Request →
Pick out every line below that contains the word "column" and copy each one in full.

Word and element pointing entries:

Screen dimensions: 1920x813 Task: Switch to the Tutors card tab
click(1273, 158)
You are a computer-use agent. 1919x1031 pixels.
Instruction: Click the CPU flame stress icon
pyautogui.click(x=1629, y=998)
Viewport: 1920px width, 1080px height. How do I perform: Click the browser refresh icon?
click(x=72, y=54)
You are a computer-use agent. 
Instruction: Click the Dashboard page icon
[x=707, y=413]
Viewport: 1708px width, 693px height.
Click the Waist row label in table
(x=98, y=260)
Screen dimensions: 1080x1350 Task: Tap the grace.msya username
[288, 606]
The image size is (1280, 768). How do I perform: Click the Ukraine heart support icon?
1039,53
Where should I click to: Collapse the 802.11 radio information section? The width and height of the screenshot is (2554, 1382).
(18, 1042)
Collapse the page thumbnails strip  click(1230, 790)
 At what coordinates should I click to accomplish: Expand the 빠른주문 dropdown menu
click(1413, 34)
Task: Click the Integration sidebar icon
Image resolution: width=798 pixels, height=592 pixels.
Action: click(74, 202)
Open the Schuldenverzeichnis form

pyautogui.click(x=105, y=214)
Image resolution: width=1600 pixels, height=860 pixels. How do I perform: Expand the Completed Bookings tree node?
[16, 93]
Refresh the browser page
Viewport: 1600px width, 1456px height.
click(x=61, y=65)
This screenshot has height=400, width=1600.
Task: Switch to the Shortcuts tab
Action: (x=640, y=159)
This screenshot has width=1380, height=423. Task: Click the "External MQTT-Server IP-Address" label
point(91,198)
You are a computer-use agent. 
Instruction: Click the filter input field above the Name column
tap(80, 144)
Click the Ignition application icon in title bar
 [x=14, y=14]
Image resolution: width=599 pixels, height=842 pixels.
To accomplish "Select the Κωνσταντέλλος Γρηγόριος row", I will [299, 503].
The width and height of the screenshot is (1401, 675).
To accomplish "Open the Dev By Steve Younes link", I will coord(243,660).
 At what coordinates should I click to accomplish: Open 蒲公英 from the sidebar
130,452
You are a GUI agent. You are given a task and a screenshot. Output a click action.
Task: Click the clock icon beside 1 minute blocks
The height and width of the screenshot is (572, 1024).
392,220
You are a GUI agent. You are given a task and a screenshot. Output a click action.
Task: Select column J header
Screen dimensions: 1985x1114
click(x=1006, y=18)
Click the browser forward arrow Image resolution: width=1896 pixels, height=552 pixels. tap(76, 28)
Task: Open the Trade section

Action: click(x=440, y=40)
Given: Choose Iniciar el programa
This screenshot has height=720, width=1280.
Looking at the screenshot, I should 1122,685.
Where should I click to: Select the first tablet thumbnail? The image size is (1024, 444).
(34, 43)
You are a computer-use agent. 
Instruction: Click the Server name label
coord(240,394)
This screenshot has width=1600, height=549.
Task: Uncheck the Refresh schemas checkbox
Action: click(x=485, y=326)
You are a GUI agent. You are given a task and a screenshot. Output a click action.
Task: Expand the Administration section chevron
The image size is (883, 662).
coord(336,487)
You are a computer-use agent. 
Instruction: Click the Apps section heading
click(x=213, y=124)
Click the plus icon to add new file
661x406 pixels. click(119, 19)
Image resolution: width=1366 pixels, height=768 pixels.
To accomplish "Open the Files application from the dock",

Answer to the task →
Instruction: Click the filter input field above the Name column
Task: Select column J header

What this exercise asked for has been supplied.